CI lease sale bids hit $3.3M Cook Inlet sale dominated by investor; companies fill in; natural gas also targeted Kristen Nelson Petroleum News
The state’s May 23 Cook Inlet areawide oil and gas lease sale brought in $3,254,496 making it the biggest Cook Inlet sale since two same-day sales in 1993 brought in more than $67.7 million — $65.3 million from the largest of the two, Cook Inlet sale 78, where bidders paid an average of $461.25 an acre for 141,504 acres, taking 36 percent of the acreage offered.
What drew bidders in January 1993 was the excitement generated by ARCO Alaska’s Sunfish oil discovery in upper Cook Inlet, announced in the fall of 1991.
Sunfish was what drew two bidders to tracts north of the North Cook Inlet gas field in this sale, but primarily companies appeared to be picking up acreage around existing units or acreage on the southern Kenai Peninsula or on the west side that may be prospective for gas.

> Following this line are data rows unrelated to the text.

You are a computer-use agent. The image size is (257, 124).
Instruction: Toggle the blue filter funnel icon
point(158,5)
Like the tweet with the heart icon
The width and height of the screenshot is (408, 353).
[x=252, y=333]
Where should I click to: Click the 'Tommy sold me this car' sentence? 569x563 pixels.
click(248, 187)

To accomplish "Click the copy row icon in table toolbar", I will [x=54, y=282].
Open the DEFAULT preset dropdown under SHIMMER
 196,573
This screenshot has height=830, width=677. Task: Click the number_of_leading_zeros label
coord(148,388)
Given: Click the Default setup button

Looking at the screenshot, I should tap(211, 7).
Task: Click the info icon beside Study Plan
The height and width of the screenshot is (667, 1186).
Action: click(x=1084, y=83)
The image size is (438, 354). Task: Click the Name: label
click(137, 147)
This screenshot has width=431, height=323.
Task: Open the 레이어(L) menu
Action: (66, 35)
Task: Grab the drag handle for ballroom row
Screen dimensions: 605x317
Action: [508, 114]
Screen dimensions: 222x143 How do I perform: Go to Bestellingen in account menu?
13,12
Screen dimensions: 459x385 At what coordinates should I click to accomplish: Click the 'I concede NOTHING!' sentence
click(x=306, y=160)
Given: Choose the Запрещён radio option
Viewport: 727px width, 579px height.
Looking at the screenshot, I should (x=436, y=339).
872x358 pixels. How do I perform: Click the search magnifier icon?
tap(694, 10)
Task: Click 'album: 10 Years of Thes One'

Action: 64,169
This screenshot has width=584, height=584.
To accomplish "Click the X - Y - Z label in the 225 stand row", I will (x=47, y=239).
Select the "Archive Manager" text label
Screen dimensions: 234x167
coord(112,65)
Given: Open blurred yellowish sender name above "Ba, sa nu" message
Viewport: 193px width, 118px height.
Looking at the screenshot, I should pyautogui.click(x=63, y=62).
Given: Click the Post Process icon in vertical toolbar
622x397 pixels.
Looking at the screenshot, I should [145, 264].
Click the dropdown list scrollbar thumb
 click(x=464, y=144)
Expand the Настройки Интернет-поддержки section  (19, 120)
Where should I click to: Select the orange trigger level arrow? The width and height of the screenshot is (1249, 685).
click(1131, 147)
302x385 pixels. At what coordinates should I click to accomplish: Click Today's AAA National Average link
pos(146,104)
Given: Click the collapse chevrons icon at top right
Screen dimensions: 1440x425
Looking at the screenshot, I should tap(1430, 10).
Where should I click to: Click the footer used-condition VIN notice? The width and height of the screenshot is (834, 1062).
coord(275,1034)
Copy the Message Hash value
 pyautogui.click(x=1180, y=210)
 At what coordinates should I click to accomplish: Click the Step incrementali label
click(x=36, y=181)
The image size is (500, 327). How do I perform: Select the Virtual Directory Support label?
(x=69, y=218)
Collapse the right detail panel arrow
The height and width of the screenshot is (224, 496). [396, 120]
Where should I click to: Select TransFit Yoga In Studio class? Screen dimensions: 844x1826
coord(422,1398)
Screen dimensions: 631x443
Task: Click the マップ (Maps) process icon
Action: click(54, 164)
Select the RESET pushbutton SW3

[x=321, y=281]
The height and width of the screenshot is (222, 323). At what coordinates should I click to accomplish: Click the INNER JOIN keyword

Kevin Banks, acting director of the Alaska Division of Oil and Gas, said after the sale that a typical Cook Inlet sale would have been in the $1.5 million to $2 million range, “so getting a sale that’s twice that is pretty good for us.”
People bought tracts around existing units, he said, including North Cook Inlet and Moquawkie, and Marathon picked up acreage around its west-side units.
Banks said he thinks people have recognized that there will be a market opportunity over time for natural gas. “There’s a market opportunity that’s going to appear; they want to be in place to supply it.”
The sale drew 54 bids from seven bidders on 45 tracts; 213,120 acres were sold, with an average high bonus bid per acre of $15.27.
The sale was dominated by investor Samuel H. Cade who accounted for $1.34 million — 41.2 percent — of the $3.3 million in apparent high bids at the sale.
Cade bid as a 75 percent partner with Daniel K. Donkel, taking 17 tracts, with $889,843.20 in apparent high bids, 27.33 percent of the sale total, and bidding by himself had an additional $672,697.60 in apparent high bids, 20.7 percent of the total, on 10 tracts.
Cade has bid in Alaska sales in the past and state records show him as the holder of almost 80,000 acres of state oil and gas leases. Donkel is a long-time investor in Alaska oil and gas leases; state records show that he currently holds some 38,000 acres of leases.